Please report each line of the data below that contains "settings".

Start of EXERCISE MATERIAL

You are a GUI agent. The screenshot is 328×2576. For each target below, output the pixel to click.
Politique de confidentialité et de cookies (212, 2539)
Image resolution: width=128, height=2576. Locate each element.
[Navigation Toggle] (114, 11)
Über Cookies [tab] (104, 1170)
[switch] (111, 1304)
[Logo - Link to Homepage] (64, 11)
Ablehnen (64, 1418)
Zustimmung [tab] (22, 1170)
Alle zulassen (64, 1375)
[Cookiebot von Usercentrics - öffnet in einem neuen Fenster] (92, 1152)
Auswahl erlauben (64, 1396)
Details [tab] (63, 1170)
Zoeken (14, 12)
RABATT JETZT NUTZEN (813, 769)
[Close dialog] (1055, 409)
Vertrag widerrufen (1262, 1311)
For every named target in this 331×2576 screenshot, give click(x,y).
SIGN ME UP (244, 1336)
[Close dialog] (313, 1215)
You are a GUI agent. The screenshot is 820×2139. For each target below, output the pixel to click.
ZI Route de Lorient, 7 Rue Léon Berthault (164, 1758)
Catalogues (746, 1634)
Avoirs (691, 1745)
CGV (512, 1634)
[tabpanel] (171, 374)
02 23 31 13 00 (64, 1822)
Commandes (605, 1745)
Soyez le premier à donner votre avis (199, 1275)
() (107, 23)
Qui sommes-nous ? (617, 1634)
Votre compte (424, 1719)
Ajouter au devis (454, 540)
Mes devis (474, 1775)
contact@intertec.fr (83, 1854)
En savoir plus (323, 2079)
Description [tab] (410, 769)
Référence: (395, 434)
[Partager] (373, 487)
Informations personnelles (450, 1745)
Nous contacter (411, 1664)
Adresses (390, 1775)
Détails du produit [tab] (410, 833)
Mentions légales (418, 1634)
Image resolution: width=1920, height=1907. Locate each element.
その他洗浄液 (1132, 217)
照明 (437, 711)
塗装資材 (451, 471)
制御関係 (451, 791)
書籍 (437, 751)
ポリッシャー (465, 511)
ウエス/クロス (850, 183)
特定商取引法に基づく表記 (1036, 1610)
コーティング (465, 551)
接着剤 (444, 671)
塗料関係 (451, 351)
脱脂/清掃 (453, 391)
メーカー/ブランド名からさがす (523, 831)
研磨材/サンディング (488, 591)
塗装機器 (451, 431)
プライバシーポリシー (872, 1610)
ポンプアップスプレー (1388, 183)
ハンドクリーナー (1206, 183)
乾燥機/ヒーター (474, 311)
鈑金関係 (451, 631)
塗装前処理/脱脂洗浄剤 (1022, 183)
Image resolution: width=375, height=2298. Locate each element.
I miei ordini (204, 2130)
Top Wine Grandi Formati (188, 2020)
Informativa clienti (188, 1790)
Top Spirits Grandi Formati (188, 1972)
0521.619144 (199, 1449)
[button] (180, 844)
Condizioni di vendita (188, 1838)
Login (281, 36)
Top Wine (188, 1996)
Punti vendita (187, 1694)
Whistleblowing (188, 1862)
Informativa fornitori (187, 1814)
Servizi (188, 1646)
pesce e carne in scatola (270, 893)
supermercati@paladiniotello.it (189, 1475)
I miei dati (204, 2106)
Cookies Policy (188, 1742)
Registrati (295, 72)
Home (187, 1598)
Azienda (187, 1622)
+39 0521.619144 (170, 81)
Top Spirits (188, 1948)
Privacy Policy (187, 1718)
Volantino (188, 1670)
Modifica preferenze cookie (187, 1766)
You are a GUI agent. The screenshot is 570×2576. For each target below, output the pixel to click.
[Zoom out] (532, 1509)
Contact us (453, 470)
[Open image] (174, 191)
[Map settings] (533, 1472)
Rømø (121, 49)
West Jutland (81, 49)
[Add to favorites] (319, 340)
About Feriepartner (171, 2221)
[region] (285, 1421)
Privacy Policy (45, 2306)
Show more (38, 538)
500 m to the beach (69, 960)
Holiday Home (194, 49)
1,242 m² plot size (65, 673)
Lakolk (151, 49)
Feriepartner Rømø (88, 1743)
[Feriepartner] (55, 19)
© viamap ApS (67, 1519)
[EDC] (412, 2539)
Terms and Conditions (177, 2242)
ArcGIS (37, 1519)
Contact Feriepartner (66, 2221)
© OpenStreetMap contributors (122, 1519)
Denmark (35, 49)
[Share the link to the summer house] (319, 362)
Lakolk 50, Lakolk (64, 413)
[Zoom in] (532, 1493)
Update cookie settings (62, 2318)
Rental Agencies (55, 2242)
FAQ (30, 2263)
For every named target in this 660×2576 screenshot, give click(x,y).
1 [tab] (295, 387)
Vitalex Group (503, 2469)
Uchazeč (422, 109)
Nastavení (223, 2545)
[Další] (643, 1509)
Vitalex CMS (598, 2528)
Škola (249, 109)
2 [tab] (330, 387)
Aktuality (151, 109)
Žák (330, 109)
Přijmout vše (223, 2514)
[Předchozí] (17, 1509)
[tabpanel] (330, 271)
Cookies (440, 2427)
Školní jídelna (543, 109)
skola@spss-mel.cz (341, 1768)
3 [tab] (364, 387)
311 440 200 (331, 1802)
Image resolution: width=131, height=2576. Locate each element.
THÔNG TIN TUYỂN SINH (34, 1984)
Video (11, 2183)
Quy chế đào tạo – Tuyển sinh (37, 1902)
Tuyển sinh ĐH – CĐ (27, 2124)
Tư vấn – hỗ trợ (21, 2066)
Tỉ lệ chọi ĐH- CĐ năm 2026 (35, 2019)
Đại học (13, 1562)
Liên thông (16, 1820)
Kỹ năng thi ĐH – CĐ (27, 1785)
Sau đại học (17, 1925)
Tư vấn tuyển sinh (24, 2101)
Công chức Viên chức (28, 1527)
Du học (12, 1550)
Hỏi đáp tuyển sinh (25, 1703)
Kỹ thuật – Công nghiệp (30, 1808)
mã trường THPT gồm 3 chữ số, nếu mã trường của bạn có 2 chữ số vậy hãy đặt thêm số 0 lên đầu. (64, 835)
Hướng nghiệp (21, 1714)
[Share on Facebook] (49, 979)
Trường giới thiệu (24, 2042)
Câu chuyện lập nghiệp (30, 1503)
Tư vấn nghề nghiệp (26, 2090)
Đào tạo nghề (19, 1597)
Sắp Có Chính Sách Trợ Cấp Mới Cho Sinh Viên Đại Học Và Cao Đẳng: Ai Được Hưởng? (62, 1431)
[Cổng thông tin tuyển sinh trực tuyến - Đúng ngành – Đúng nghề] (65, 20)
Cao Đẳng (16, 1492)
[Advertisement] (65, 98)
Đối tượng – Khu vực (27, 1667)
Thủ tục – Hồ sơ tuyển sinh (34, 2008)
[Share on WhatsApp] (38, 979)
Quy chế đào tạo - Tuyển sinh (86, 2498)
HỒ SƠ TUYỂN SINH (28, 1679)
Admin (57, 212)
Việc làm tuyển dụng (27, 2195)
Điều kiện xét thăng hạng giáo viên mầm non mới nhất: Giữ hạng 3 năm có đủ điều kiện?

End of EXERCISE MATERIAL

# WRITTEN REPLY
[Map settings] (533, 1472)
Update cookie settings (62, 2318)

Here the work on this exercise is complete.